Gold futures have shot up since the middle of March. The hike has taken forward gold prices from below $1,200 per ounce to about $1,255 as investors fret about multiple geopolitical factors.

From Aztecs, Incas and Mayans to Ian Fleming’s Goldfinger, gold exercises a curious hold over the human imagination. This is a commodity that behaves like a currency, and in uncertain times, investors typically reach for gold's safe haven qualities to escape volatility.

Flows into gold-backed exchange-traded products (ETPs) show this.
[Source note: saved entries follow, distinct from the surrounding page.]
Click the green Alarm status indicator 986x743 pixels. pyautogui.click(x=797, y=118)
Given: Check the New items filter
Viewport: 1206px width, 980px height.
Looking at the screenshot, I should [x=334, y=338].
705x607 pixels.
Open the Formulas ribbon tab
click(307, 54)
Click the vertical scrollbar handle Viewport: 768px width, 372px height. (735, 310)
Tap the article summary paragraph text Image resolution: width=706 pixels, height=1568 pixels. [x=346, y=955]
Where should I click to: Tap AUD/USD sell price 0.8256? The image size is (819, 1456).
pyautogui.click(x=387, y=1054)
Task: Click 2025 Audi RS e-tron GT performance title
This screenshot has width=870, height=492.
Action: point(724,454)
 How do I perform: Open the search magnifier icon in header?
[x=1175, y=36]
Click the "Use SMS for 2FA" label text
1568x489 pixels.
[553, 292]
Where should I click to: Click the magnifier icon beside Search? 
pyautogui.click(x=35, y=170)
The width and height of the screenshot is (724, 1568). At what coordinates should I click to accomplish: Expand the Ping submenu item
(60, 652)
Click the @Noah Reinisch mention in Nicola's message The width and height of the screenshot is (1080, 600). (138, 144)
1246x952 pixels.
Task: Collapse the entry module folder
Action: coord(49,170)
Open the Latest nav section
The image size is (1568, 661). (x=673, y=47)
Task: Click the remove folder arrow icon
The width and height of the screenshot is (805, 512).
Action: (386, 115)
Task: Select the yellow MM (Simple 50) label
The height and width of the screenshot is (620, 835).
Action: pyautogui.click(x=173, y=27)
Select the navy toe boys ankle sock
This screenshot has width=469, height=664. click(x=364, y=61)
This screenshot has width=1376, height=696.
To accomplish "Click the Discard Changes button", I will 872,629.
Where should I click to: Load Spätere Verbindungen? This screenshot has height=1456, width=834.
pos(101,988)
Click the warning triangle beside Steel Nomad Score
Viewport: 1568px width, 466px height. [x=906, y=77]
ETPs are an umbrella term that cover any exchange-trade fund or commodity.

SAFE HAVEN IN TROUBLED TIMES

Chris Mellor, executive director at Source ETF, says that during the ‘risk-on’ sentiment among investors towards the end of last year (confidence in the markets), this led to outflows from gold products. But he adds ‘as geopolitical risks continue to worry politicians and investors alike, we fully expect gold flows to continue’.

Source ETF has seen its Source Physical Gold P-ETC (IE00B579F325) show inflows of over half a billion dollars since the start of the year. Like any other ETP, it is traded daily just like stocks but tracks an underlying asset, in this case gold prices. The price of gold has risen about 7% since the start of the year, an increase reflected in the value of Source's ETP.

Gold has a solid history of providing a relatively safe home for cash during difficult times. At the beginning of the financial crisis following the collapse of Lehmans Brothers in 2008, gold bullion prices rocketed, soaring 70% to $1,900 an ounce in 2011.

As financial markets stabilised, gold prices began to fall, losing around a third of its value from 2011 to 2013.

LEVERAGE IS IMPORTANT

Investing in gold isn't necessarily straight-forward. Holding physical bullion is impractical for most investors - the storage charges alone would be extremely costly.

That makes gold funds an obvious route, yet it is also important for investors to look under the bonnet of the fund, particularly at its leverage policy.

Leverage is the scope for the fund to borrow money to invest in an asset, but moves against the investors can run up bigger losses than original stakes. Many gold ETPs are leveraged, so it's an important point to check.

EQUITIES, DIVIDENDS AND THE GEARED EFFECT

Last year gold funds performed well. For example, the MFM Junior Gold (GB00BH57BR88) returned 107% in six months.

This is a fund that invests in gold mining companies, so it also benefits from company dividends which it passes on to fund investors.

However, mining company share prices are often more sensitive to underlying gold prices. For example, between 2011 and 2015 the price of gold declined 21% yet the FTSE Gold Miners Index saw 75% wiped of its value.

If investors believe that market confidence may come under increased pressure through the rest of 2017, gold could be a good home for investors.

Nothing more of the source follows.